### [Passage provided]
-- Start --

Google BigQuery

Last updated on Sep 03, 2024

Starting Release 2.20, Hevo has stopped supporting the streaming inserts feature in Google BigQuery Destinations. As a result, you will not be able to configure a new Google BigQuery Destination with streaming inserts enabled. Any existing Destinations created with this feature will continue to load data in near real-time. Additionally, you can create new Pipelines to load data to your existing Destination.

Google BigQuery is a fully-managed, serverless data warehouse that supports Structured Query Language (SQL) to derive meaningful insights from the data. With Hevo Pipelines, you can ingest data from any Source system and load it to a Google BigQuery Destination.

Hevo Pipelines stage the Source data in Google Cloud Storage (GCS) buckets before loading it to your BigQuery Destination. Hevo can transfer data to the GCS buckets only if they are in the same location as the dataset, except when the datasets are in the US multi-region. Read Location considerations for further details about the requirements to transfer data from GCS buckets to BigQuery tables. Buckets are basic units of storage in GCS, and they hold your data until the time Hevo loads it into your BigQuery tables.

Note: For a select range of Sources, Hevo provides a pre-configured and fully managed Google BigQuery data warehouse Destination. Read Hevo Managed Google BigQuery.

Roles and permissions

Hevo requires that the following predefined roles are assigned to the connecting Google account for the configured GCP project, to enable Hevo to read and write data from and to BigQuery and the GCS buckets.

Roles Description
BigQuery  
BigQuery Data Editor Grants Hevo permission to:

- Create new datasets in the project.

- Read a dataset’s metadata and list the tables in the dataset.

- Create, update, get, and delete tables and views from a dataset.

- Read and update data and metadata for the tables and views in a dataset.
BigQuery Job User Grants Hevo permission to perform actions such as loading data, exporting data, copying data, and querying data in a project.
Google Cloud Storage  
Storage Admin Grants Hevo permission to list, create, view, and delete:

- Objects in GCS buckets.

- GCS buckets.

If you do not want to assign the Storage Admin role, you can create a custom role at the project or organization level, add the following permissions, and assign this role to the connecting Google account, to grant Hevo access to GCS resources:

  • resourcemanager.projects.get

  • storage.buckets.create

  • storage.buckets.delete

  • storage.buckets.get

  • storage.buckets.list

  • storage.buckets.update

  • storage.multipartUploads.abort

  • storage.multipartUploads.create

  • storage.multipartUploads.list

  • storage.multipartUploads.listParts

  • storage.objects.create

  • storage.objects.delete

  • storage.objects.get

  • storage.objects.list

  • storage.objects.update

Note: Hevo uses its GCS bucket if the connecting Google account is not assigned the Storage Admin role or a custom role.

-- End --

### [Provided material]
-- Start --

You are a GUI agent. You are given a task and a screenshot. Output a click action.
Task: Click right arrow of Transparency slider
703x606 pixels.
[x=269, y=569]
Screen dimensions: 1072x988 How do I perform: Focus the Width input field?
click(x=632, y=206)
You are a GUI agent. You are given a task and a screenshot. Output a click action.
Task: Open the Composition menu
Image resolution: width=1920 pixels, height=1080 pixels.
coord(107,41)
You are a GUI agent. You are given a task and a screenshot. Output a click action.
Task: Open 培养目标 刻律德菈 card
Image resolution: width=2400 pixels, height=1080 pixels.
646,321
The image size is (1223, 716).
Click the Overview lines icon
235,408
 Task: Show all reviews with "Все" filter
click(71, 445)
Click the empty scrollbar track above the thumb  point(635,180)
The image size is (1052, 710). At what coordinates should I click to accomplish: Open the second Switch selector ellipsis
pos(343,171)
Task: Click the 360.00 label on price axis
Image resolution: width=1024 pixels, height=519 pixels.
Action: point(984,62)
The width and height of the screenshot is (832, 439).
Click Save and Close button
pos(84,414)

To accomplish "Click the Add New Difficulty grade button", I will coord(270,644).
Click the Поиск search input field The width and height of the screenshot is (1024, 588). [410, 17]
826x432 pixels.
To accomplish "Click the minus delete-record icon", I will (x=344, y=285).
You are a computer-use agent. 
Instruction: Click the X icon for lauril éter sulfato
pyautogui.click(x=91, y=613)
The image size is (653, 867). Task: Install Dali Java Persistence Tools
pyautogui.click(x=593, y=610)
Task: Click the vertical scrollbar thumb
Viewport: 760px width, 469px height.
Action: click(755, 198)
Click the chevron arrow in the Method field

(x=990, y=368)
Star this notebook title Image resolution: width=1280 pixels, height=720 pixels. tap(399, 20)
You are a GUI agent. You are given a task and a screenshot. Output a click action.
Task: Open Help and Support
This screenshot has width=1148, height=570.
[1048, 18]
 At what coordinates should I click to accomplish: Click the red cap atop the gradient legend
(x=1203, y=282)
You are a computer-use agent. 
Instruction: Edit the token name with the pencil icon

-- End --

### [Required actions]
(a) Swap "computer-use agent" for "desktop automation agent" in the records from the line containing "Click the Поиск" through the end of the records, inclusive. Give only those lines, with everything else unchanged.
(b) Extend the page on loading data to Google BigQuery with Hevo by continuing it from its final sentence.

### [The answers]
(a)
Click the Поиск search input field The width and height of the screenshot is (1024, 588). [410, 17]
826x432 pixels.
To accomplish "Click the minus delete-record icon", I will (x=344, y=285).
You are a desktop automation agent. 
Instruction: Click the X icon for lauril éter sulfato
pyautogui.click(x=91, y=613)
The image size is (653, 867). Task: Install Dali Java Persistence Tools
pyautogui.click(x=593, y=610)
Task: Click the vertical scrollbar thumb
Viewport: 760px width, 469px height.
Action: click(755, 198)
Click the chevron arrow in the Method field

(x=990, y=368)
Star this notebook title Image resolution: width=1280 pixels, height=720 pixels. tap(399, 20)
You are a GUI agent. You are given a task and a screenshot. Output a click action.
Task: Open Help and Support
This screenshot has width=1148, height=570.
[1048, 18]
 At what coordinates should I click to accomplish: Click the red cap atop the gradient legend
(x=1203, y=282)
You are a desktop automation agent. 
Instruction: Edit the token name with the pencil icon

(b)
Google account authentication

You can connect to your BigQuery Destination with a user account (OAuth) or a service account. One service account can be mapped to your entire team. You must provide the required roles to both types of accounts for accessing GCP-hosted services such as BigQuery and the GCS buckets. Read Authentication for GCP-hosted Services to know how to assign these roles to your user account and service account.

The following image illustrates the key steps that you need to complete to configure Google BigQuery as a Destination in Hevo:

BigQuery Destination Setup


Handling Source Data with Different Data Types

For teams created in or after Hevo Release 1.56, Hevo automatically modifies the data type of Google BigQuery table columns to accommodate Source data with different data types. Data type promotion is performed on tables whose size is less than 50 GB. Read Handling Different Data Types in Source Data.

Note: Your Hevo release version is mentioned at the bottom of the Navigation Bar.


Handling JSON Fields

Read Parsing Nested JSON Fields in Events to know how Hevo parses the JSON data and makes it available at the Destination. Because BigQuery has built-in support for nested and repeated columns, JSON data is neither split nor compressed, but based on the Source type, arrays may be collapsed into JSON strings or passed as-is to the Destination. Read JSON functions in Standard SQL to know about parsing JSON strings back to arrays.

The fields of a JSON object are shown as a struct (for RECORD) or an array (mode: REPEATED) in the Schema Mapper. The nested fields are not editable.


Modifying BigQuery Destination Configuration

You can modify some of the settings post creation of the BigQuery Destination. However, changing any configuration would affect all the Pipelines that are using this Destination. Refer to section, Potential Impacts of Modifying the Configuration Settings to know the impacts.

To modify the BigQuery Destination configuration:

  1. Navigate to the Destination Detailed View.

  2. Do one of the following:

    • Click the Settings icon next to the Destination name and then, click the Edit icon.

      Modify BQ settings

    • Click the kebab menu on the right and click Edit.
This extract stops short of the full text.